WORK INSTRUCTION:
The listing that follows should be copied in full, exactly as written.
......
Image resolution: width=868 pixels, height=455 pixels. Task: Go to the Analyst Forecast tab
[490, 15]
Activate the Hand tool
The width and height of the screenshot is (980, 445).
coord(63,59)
......
SOLVED EXERCISE:
Image resolution: width=868 pixels, height=455 pixels. Task: Go to the Analyst Forecast tab
[490, 15]
Activate the Hand tool
The width and height of the screenshot is (980, 445).
coord(63,59)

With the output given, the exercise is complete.